Par ailleurs, une municipalité peut elle-même, sans changer son nom officiel, vouloir le simplifier pour faciliter sa désignation quotidienne. C’est ainsi que la « Municipalité de la paroisse de Notre-Dame-du-Sacré-Cœurd’Issoudun » préfère utiliser simplement «Municipalité d’Issoudun», même si ce n’est pas son nom exact. La population peut parfois considérer que le toponyme porte au ridicule. Ce fut le cas en 1998 lorsque les citoyens de la «Municipalité de Boucher» en Mauricie ont opté pour le nom de « Trois-Rives ». Par ailleurs, les Français ne semblent pas beaucoup se préoccuper du fait que certaines de leurs 35000 communes puissent porter des noms assez étranges comme «Condom» ou « Montcuq ». Elles en tirent d’ailleurs une certaine publicité gratuite.

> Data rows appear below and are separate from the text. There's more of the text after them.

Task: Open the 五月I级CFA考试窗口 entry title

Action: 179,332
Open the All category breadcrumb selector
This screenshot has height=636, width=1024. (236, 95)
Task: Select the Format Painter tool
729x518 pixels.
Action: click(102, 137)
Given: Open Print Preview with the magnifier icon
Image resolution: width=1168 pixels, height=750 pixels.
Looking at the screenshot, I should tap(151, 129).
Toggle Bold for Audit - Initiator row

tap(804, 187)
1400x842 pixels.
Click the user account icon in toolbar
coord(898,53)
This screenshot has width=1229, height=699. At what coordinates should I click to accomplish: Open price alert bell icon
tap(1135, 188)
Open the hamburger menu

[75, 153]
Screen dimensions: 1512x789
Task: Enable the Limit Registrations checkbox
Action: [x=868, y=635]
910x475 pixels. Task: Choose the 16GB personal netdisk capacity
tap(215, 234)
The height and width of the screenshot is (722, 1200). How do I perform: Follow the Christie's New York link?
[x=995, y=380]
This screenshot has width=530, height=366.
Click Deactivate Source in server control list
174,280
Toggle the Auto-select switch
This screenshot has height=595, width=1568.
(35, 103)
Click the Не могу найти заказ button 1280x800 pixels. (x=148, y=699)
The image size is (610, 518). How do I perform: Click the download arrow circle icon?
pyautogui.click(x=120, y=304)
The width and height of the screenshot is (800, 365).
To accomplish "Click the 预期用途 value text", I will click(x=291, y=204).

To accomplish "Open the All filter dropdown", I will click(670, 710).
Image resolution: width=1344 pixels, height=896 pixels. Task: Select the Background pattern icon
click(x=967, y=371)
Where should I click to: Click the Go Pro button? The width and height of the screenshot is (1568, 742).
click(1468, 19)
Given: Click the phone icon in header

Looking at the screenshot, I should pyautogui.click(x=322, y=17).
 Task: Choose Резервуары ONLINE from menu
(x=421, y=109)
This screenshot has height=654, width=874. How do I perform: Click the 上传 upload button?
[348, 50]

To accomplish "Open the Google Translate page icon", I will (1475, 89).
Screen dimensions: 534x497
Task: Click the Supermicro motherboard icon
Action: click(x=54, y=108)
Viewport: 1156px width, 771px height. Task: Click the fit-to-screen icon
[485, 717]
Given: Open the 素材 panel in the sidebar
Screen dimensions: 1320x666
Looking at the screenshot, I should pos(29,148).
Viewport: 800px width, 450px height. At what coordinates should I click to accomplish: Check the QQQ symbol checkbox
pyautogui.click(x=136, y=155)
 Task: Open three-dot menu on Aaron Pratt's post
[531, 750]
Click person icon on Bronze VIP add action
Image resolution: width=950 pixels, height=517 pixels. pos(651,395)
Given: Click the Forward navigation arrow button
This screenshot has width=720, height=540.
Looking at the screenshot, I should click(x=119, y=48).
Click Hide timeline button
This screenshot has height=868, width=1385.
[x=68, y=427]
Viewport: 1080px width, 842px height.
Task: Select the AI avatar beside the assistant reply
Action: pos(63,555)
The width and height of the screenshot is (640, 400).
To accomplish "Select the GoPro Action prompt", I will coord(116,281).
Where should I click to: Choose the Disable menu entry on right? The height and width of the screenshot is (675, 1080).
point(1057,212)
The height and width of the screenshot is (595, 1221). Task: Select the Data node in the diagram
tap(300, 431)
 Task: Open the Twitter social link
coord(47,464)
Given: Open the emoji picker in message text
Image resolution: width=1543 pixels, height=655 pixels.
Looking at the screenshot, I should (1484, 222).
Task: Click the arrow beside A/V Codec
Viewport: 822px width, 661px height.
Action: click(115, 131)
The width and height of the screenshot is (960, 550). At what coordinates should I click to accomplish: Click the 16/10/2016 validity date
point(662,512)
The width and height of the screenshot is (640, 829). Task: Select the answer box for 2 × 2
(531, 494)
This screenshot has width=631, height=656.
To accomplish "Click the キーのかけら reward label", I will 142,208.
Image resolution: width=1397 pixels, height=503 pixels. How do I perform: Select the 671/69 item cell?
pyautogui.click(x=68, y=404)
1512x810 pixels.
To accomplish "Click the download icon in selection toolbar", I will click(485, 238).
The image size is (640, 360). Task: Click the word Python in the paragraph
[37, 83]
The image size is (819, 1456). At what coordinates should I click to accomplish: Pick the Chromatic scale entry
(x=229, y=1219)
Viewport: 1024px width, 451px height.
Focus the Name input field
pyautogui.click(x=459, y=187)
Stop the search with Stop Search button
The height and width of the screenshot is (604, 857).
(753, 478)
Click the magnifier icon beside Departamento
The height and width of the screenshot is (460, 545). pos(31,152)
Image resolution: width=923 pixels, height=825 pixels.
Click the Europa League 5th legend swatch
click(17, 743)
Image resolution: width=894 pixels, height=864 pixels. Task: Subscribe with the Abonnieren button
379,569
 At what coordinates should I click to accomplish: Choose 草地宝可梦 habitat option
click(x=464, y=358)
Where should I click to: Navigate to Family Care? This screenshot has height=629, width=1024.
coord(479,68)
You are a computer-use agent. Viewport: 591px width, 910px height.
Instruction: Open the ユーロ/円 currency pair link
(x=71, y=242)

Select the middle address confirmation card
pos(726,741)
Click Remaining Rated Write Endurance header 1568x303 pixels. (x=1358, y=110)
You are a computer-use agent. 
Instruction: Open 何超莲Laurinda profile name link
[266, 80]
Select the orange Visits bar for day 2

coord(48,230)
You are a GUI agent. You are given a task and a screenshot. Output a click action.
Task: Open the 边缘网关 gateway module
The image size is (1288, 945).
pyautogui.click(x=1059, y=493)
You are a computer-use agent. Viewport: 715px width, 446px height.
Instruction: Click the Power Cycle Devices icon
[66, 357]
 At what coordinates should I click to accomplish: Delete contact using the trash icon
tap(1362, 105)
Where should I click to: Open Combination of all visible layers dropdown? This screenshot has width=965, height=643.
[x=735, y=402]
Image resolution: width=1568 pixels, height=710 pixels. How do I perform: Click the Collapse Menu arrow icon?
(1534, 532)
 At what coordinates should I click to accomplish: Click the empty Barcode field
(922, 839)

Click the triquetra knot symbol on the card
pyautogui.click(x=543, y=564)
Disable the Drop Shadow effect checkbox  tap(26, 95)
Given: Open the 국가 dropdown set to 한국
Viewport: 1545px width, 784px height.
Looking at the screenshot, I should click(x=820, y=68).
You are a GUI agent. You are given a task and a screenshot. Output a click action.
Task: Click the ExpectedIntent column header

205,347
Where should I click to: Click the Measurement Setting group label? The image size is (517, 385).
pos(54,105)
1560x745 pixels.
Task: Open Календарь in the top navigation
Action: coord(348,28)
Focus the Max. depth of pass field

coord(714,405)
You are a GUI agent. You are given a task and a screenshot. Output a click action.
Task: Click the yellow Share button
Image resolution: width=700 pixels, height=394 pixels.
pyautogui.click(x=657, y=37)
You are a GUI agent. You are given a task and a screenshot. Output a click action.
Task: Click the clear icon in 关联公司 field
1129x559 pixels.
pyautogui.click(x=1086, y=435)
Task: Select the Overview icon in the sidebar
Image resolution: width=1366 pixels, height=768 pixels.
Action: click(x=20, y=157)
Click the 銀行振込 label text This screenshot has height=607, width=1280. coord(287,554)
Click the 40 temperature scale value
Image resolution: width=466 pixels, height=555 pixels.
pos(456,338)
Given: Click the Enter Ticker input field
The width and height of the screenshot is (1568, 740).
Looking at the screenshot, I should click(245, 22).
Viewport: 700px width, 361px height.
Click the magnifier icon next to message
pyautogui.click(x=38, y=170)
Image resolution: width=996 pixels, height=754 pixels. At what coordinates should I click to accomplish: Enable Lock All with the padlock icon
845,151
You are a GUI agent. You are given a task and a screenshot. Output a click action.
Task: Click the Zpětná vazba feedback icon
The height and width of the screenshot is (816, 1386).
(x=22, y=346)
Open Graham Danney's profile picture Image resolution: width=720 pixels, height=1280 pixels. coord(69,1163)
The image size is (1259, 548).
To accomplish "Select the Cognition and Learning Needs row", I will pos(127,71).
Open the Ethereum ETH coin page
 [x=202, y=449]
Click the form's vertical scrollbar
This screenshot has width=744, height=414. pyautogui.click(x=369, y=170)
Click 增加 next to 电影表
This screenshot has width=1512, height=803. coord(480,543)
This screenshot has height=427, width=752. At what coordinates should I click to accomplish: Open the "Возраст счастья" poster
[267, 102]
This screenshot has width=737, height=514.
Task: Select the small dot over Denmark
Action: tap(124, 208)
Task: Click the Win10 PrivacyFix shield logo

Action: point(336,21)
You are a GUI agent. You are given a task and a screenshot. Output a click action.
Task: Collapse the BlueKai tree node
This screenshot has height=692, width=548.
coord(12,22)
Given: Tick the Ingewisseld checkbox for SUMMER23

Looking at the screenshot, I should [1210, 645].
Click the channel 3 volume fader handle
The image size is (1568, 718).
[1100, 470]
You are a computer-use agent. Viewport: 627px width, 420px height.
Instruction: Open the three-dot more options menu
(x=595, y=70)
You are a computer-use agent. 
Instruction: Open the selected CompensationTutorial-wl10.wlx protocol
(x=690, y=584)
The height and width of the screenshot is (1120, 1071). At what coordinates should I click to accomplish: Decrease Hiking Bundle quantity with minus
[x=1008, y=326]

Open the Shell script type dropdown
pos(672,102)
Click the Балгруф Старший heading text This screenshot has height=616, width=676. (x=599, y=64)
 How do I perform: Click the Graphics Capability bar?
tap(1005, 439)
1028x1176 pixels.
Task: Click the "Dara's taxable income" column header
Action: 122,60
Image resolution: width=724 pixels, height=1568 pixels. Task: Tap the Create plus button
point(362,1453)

Depuis longtemps la Ville d’Asbestos voulait cesser d’être identifiée à un produit dangereux pour la santé puisque ce toponyme signifie en anglais «amiante». Par conséquent, la Ville a tenu en octobre dernier un référendum pour faire disparaître la connotation négative de sa désignation en permettant aux résidents de 14 ans et plus ainsi qu’aux propriétaires de voter sur une période de trois jours. Le maire était d’opinion que le nom d’Asbestos était un frein au développement économique et social de sa ville. Les habitants ont été invités à choisir entre six propositions de changement de nom : L’Azur-des-Cantons, Jeffrey-sur-le-Lac (un souvenir de la mine Jeffrey fermée en 2012!), Larochelle, Phénix, Trois-Lacs et Val-des-Sources. La population (taux de participation de 48,2 %) a choisi cette dernière appellation avec 51,5 % des votes au troisième tour de votation. Ce nouveau nom a été entériné par la ministre en décembre dernier. Mais les vieux habitants s’attachent très souvent à l’ancienne désignation. Ainsi, plusieurs mineurs d’autrefois ont déclaré qu’ils vont continuer à dire «On vient d’Asbestos». C’est un peu la même chose par exemple de certains habitants de la Ville du Lac-Brome qui disent encore qu’ils résident à Knowlton alors que cette municipalité a été fusionnée en 1971.

Le nom d’une municipalité est protégé. Certaines chartes municipales sont explicites à cet égard. Par exemple, celle de la Ville de Montréal édicte que nul ne peut, sans son autorisation, utiliser de quelque façon que ce soit son nom, ou un nom qui peut être confondu avec ce nom, son écusson, blason, drapeau, armoirie ou symbole graphique, et ce, sous peine d’amende. Qui plus est, une municipalité a droit, à titre de personne morale, au respect de son nom et la jurisprudence lui reconnaît le droit d’intenter, le cas échéant, un recours en diffamation. Un juge a même décidé qu’un citoyen qui menait une campagne visant à ternir la réputation d’un maire s’attaquait également à la réputation de sa municipalité et que les deux avaient droit à des dommages-intérêts. En terminant, mentionnons que pour connaître le nom officiel d’une municipalité et sa bonne graphie, il faut consulter le document officiel (loi, lettres patentes, proclamation, décret) qui lui a donné naissance ou qui a autorisé un changement de nom. Toutefois, le Répertoire des municipalités du Québec peut être très utile à cet égard.